TASK DESCRIPTION: Repeat the listing exactly, line by line.

--*--

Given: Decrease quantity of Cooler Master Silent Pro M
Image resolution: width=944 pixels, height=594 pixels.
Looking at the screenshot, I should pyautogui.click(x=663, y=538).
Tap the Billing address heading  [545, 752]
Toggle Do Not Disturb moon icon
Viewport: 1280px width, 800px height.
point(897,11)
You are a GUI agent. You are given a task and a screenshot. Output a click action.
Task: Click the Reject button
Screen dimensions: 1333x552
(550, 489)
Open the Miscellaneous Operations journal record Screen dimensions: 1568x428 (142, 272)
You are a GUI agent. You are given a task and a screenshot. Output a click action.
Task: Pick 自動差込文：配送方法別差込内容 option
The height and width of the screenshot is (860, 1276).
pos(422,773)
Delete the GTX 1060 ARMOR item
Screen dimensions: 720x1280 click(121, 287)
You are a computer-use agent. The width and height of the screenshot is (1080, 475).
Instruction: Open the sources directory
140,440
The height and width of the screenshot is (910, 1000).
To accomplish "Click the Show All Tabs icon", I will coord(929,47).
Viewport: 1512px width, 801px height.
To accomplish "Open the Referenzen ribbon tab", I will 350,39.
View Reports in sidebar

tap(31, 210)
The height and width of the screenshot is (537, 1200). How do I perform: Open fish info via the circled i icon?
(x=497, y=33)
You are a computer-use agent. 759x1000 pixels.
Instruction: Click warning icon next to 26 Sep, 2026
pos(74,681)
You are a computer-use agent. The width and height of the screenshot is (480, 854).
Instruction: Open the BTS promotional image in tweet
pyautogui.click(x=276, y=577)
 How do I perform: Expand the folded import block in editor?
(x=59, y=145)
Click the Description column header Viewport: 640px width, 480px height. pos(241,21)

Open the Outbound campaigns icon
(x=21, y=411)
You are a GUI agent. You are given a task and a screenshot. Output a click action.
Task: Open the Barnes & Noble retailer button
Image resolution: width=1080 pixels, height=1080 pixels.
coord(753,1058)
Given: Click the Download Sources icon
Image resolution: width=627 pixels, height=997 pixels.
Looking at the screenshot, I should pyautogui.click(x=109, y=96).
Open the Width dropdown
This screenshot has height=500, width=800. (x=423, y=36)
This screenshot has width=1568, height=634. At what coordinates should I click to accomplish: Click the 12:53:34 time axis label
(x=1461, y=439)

--*--

ANSWER BOX:
Given: Decrease quantity of Cooler Master Silent Pro M
Image resolution: width=944 pixels, height=594 pixels.
Looking at the screenshot, I should pyautogui.click(x=663, y=538).
Tap the Billing address heading  [545, 752]
Toggle Do Not Disturb moon icon
Viewport: 1280px width, 800px height.
point(897,11)
You are a GUI agent. You are given a task and a screenshot. Output a click action.
Task: Click the Reject button
Screen dimensions: 1333x552
(550, 489)
Open the Miscellaneous Operations journal record Screen dimensions: 1568x428 (142, 272)
You are a GUI agent. You are given a task and a screenshot. Output a click action.
Task: Pick 自動差込文：配送方法別差込内容 option
The height and width of the screenshot is (860, 1276).
pos(422,773)
Delete the GTX 1060 ARMOR item
Screen dimensions: 720x1280 click(121, 287)
You are a computer-use agent. The width and height of the screenshot is (1080, 475).
Instruction: Open the sources directory
140,440
The height and width of the screenshot is (910, 1000).
To accomplish "Click the Show All Tabs icon", I will coord(929,47).
Viewport: 1512px width, 801px height.
To accomplish "Open the Referenzen ribbon tab", I will 350,39.
View Reports in sidebar

tap(31, 210)
The height and width of the screenshot is (537, 1200). How do I perform: Open fish info via the circled i icon?
(x=497, y=33)
You are a computer-use agent. 759x1000 pixels.
Instruction: Click warning icon next to 26 Sep, 2026
pos(74,681)
You are a computer-use agent. The width and height of the screenshot is (480, 854).
Instruction: Open the BTS promotional image in tweet
pyautogui.click(x=276, y=577)
 How do I perform: Expand the folded import block in editor?
(x=59, y=145)
Click the Description column header Viewport: 640px width, 480px height. pos(241,21)

Open the Outbound campaigns icon
(x=21, y=411)
You are a GUI agent. You are given a task and a screenshot. Output a click action.
Task: Open the Barnes & Noble retailer button
Image resolution: width=1080 pixels, height=1080 pixels.
coord(753,1058)
Given: Click the Download Sources icon
Image resolution: width=627 pixels, height=997 pixels.
Looking at the screenshot, I should pyautogui.click(x=109, y=96).
Open the Width dropdown
This screenshot has height=500, width=800. (x=423, y=36)
This screenshot has width=1568, height=634. At what coordinates should I click to accomplish: Click the 12:53:34 time axis label
(x=1461, y=439)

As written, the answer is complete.